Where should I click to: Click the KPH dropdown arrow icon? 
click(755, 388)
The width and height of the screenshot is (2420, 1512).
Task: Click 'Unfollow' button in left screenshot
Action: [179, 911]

**ACTIVITY**
All of the entries must be given again, word for word.

**SOLUTION BELOW**
Where should I click to: Click the KPH dropdown arrow icon? 
click(755, 388)
The width and height of the screenshot is (2420, 1512).
Task: Click 'Unfollow' button in left screenshot
Action: [179, 911]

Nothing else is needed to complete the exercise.